Executive Summary

Superhero films and TV series has now long held a place in the drama market. As the most famous company in the superhero industry, Marvel Studios has a lot of discussion on reddit.
In this part, we tried to use Spark ML and other machine learning tools to analyze the Reddit Data of Marvel Studio and some other related external data. For a film and drama produce company, the reaction and discussion of audience is the most important and valuable information. We used preprocessed reddit data with external data sources and tried to train machine learning models to predict important metrics (IMBD ratings) of evaluating movies and series and we interpret the models in order to get correlational information about what aspects of a movie/character are most welcomed by common reddit users. The following paragraphs are the procedure and results of our ML analysis goals.

Marvel Characters & reddit score

Business Goal: How Marvel fans values the comments on Reddit. What are the major factors to affect the score on Marvel subreddits?

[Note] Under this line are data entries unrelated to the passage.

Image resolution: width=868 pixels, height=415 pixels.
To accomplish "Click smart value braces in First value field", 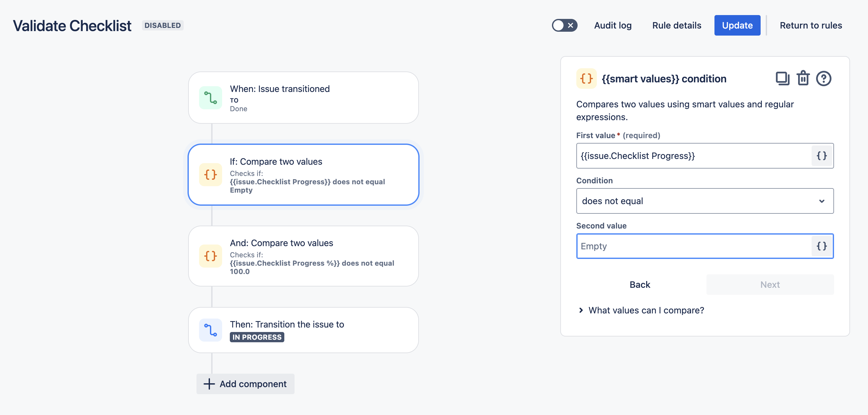I will coord(822,156).
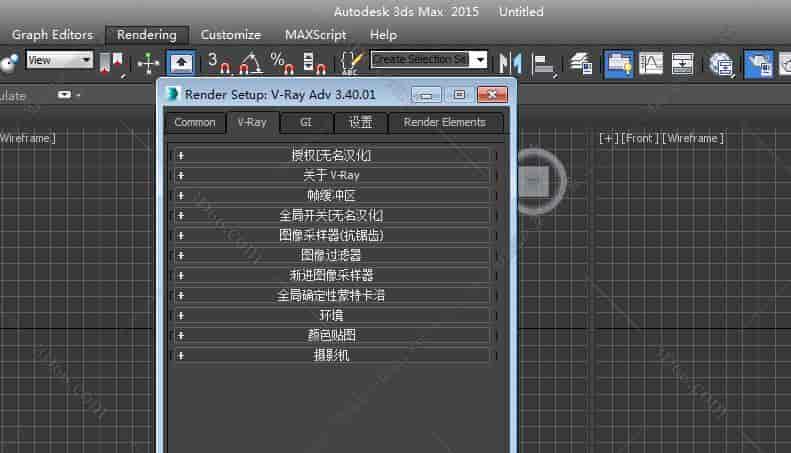
Task: Expand the 摄影机 rollout
Action: coord(331,355)
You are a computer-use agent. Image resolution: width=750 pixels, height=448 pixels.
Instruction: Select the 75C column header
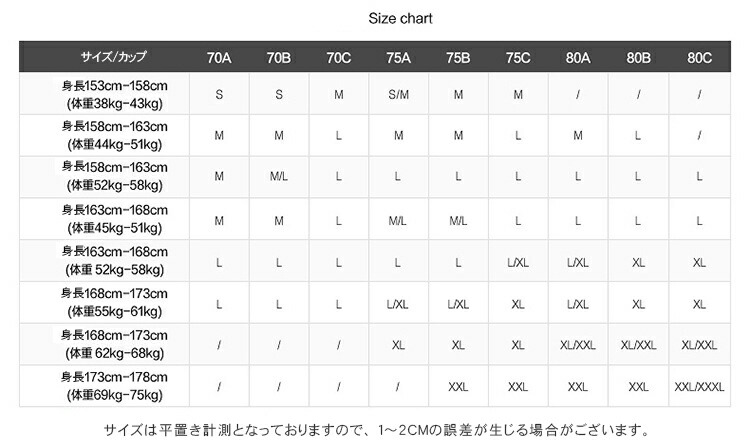click(x=518, y=58)
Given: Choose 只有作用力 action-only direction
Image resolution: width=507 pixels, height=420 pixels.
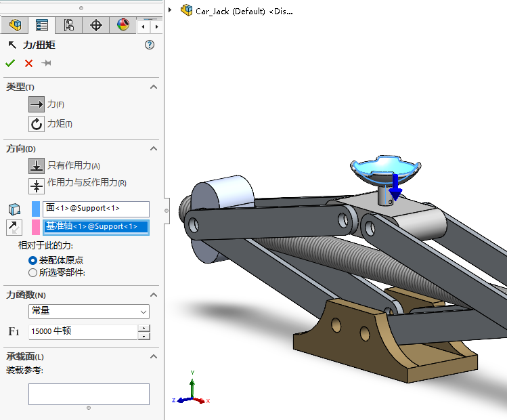Looking at the screenshot, I should (x=36, y=166).
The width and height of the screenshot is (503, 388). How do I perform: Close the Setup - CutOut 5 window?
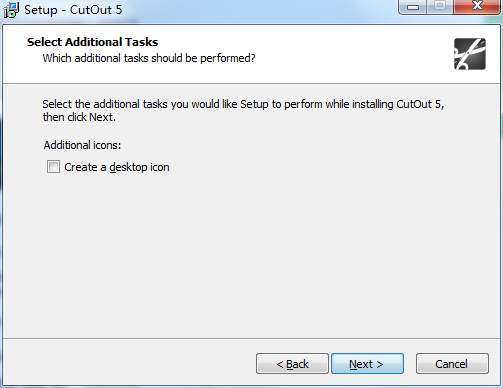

On reddit, each comment has a score, calculated by the number of up votes subtracting the down vote. To some degree, score reflects how many users agree with this comment. Using machine learning models to fit the score with some features can help us understand what feature is important in the value and attitudes of Marvel fans. If our model reveals that some heroes or medias showing up is a positive factor on the comment's score, then we can have more business insights step on that. We can figure out some conclusion and suggestions with business values and strategic decision making. For example, character:spider-man is an important feature and based on the model, mentioning spider-man will make the score higher. That means Marvel fans like to talk about spider-man and Marvel Studio can based on this To fit the model, we filter out the sub comments and only use the parent post in our data set. This is because parent post usually have a much higher score compared with the sub comments inside a post. Users are more likely to up vote the main post. The size of our data set comes to 180k rows with 69 features. We will use Spark ML to train, test, tune the hyperparameters and compare different models. In this analysis, we use Linear Regression and Random Forest Regression on the same data, compare the metrics and select the better model. For both models, we split out a validation set to do the hyperparameters tuning.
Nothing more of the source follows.